Selbstverantwortung im Beratungs-Kontext
Auch im Beratungskontext ist das Thema „Selbstverantwortung“ extrem relevant. Einerseits werden oft Heilsversprechen an Hilfesuchende gegeben, die leider auch nicht selten eine Abgabe der Verantwortung und somit der Macht fordern. Davon ist in jedem Fall Abstand zu nehmen. Eine gute Beratungssituation bedeutet in den allermeisten Fällen eine Zusammenarbeit von allen Beteiligten und erfordert von allen auch, ihren Teil der Verantwortung zu übernehmen. Ein aktives, gemeinsames Erarbeiten einer Strategie mit Ermutigung zur Selbstermächtigung und auch zur Selbstverantwortung ist ein gutes Qualitätsmerkmal von seriösen Beratungen und Hilfsangeboten.
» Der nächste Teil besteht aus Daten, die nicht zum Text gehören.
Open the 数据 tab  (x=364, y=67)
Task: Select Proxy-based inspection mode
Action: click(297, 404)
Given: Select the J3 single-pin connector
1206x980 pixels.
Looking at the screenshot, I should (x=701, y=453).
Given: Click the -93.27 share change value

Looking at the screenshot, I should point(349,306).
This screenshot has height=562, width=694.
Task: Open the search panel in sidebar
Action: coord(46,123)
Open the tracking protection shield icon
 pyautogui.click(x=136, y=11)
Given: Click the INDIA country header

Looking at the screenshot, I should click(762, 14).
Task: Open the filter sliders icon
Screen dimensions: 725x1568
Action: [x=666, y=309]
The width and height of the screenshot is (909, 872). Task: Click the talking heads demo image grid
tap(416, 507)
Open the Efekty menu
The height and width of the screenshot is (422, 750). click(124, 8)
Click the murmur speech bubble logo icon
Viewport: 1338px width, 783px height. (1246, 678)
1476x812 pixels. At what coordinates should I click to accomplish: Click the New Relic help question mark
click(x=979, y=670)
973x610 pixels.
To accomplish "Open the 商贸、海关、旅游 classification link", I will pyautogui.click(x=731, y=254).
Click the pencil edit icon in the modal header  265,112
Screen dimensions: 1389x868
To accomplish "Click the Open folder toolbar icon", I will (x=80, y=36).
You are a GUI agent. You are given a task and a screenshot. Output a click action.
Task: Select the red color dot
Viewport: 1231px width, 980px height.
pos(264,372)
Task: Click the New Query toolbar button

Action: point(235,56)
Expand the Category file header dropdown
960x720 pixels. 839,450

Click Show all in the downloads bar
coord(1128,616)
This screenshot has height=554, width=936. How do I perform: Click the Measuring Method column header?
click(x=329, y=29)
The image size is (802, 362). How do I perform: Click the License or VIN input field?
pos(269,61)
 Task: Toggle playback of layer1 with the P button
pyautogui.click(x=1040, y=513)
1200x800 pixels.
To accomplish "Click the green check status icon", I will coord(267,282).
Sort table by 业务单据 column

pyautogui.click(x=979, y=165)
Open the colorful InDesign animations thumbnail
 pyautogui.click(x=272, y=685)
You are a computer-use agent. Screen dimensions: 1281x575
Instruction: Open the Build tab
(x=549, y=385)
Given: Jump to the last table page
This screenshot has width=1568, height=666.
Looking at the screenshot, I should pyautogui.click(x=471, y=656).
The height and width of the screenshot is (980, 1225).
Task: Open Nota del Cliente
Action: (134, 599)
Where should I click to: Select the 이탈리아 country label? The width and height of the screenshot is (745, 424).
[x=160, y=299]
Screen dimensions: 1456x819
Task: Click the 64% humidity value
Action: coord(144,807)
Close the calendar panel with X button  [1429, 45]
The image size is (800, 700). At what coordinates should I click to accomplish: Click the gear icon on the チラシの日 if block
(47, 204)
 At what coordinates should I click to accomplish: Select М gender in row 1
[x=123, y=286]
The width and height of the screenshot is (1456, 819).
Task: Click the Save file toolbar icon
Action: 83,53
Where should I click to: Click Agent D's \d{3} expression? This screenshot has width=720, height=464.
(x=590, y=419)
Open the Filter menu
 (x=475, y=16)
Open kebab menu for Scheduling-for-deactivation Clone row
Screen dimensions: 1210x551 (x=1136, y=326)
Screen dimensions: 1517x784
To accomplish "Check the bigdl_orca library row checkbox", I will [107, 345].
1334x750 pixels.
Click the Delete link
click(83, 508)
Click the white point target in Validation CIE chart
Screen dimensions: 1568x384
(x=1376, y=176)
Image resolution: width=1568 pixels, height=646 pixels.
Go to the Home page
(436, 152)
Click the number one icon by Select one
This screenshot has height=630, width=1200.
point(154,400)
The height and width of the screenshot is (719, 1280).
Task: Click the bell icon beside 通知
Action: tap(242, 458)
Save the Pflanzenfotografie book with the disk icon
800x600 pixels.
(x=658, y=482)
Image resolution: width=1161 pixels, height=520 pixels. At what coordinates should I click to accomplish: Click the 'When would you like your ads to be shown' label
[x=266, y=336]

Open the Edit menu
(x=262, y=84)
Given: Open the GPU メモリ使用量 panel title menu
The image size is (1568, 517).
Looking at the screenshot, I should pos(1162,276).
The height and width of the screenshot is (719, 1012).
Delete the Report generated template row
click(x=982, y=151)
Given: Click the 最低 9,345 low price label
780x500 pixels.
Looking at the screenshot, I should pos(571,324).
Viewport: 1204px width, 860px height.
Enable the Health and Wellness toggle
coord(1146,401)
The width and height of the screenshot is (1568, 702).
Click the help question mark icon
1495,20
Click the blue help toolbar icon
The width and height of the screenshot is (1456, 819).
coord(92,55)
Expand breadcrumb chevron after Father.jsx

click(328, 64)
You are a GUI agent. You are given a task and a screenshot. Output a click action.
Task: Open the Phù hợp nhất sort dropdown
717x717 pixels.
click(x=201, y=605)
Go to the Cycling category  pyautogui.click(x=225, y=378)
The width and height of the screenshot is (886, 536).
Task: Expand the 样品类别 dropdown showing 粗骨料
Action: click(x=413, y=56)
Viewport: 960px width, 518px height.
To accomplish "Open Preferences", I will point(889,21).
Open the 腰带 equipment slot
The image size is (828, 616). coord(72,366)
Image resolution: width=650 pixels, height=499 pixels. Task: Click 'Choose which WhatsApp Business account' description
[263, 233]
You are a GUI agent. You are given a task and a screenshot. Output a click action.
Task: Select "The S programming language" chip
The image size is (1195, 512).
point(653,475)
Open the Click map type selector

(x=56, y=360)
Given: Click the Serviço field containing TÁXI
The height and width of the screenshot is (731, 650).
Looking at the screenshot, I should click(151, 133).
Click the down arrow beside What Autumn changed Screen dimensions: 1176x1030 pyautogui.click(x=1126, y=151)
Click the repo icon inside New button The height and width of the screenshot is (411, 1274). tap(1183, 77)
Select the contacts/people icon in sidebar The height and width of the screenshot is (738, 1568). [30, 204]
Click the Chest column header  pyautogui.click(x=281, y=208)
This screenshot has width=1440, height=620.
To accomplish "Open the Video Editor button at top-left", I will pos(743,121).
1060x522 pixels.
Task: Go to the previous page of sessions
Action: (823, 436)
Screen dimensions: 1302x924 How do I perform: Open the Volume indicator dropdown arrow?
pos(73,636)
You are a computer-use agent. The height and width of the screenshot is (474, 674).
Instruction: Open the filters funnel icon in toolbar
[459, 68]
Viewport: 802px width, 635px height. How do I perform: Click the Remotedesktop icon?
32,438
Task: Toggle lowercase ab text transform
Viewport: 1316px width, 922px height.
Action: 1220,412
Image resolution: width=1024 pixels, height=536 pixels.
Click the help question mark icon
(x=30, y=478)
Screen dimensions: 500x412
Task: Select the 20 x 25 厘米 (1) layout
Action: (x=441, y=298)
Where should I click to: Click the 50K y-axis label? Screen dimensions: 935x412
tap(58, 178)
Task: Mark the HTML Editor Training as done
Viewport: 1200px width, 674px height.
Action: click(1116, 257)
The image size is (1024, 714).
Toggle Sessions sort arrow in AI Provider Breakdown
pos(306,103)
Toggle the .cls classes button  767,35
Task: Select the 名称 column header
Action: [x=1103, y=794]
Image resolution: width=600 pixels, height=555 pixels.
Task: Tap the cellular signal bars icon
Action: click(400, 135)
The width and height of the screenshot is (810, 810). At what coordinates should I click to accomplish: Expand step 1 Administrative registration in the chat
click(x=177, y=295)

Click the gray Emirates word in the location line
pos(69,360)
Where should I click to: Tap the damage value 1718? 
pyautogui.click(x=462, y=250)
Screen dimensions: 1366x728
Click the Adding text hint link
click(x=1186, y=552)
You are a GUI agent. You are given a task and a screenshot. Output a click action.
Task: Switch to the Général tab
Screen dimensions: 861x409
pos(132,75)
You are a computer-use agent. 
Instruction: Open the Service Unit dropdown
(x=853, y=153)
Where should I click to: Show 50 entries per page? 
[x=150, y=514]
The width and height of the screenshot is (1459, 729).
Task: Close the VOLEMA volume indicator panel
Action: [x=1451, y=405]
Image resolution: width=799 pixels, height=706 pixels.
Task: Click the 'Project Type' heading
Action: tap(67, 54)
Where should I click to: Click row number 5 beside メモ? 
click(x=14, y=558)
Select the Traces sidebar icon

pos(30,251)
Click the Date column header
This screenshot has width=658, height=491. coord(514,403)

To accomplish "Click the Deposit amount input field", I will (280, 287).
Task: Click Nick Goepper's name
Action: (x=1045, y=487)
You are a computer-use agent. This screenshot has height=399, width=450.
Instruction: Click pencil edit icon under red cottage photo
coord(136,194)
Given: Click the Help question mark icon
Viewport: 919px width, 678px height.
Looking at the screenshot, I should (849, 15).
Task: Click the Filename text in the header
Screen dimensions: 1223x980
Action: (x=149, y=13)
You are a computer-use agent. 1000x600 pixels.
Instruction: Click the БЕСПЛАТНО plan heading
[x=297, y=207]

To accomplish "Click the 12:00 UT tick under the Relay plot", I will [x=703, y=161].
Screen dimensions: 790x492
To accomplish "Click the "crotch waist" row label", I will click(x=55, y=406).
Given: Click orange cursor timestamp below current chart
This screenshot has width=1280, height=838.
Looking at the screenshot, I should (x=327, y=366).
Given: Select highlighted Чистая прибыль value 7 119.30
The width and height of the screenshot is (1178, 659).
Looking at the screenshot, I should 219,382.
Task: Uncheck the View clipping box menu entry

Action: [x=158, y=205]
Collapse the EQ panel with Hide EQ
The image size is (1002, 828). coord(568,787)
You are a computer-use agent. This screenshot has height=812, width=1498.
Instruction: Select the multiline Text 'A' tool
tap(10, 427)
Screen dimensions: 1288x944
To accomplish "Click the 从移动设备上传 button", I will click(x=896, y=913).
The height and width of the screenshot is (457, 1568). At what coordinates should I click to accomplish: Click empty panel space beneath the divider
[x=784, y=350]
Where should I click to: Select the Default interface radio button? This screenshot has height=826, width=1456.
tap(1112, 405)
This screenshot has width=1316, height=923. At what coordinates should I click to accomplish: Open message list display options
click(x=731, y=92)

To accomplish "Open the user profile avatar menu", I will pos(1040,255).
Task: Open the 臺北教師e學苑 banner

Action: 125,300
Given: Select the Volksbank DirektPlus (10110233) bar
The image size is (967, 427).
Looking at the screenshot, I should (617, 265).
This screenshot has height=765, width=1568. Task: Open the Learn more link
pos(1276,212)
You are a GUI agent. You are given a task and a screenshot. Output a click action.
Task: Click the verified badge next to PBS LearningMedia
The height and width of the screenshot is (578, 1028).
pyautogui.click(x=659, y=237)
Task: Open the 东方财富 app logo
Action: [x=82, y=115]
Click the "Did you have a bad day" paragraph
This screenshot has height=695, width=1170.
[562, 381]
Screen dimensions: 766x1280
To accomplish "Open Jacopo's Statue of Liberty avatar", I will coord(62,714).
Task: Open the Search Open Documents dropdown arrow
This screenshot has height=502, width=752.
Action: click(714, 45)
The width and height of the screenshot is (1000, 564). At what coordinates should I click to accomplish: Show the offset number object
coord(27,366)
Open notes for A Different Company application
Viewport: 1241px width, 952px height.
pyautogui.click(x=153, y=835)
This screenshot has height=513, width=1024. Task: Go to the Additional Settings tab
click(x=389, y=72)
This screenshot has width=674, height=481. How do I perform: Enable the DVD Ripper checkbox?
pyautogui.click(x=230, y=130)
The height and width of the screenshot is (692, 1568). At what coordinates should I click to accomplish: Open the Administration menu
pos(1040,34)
Andererseits wird vielleicht auch von der KlientInnenseite erwartet, dass man die Verantwortung komplett an die Hilfe bzw. Unterstützung anbietende Seite auslagern kann. Da ist wiederum ein ehrlicher Blick notwendig: Möchte man alle Verantwortung abgeben und einfach selbst nichts dazu beitragen? Möchte man diese Power, diese Macht, wirklich komplett auslagern?
Denn selbstverantwortlich zu leben, bedeutet auch, dass man zu der Macht, die man selbst hat, steht und sie auch beansprucht.

„Aber ich mach eh schon alles!“
Das Wort „Selbstverantwortung“ löst bei vielen eine Art Stress oder Unmut aus. Automatisch wird damit assoziiert, dass man etwas tun sollte oder dass man selbst „schuld“ an seiner Situation ist und sie eh ändern könnte, wenn man es nur ernst genug versuchen würde. Oft wird geglaubt, dass Selbstverantwortung auch eine Art der Selbstdisziplinierung erfordert, die mit Zwang und Druck verbunden ist. Dies zeigt einerseits, wie tief der Glaube, dass wir so, wie wir sind, nicht gut genug sind, in unserer Gesellschaft verankert ist. Andererseits zeigt es auch, wie groß die allgemeine Überlastung und Überforderung ist.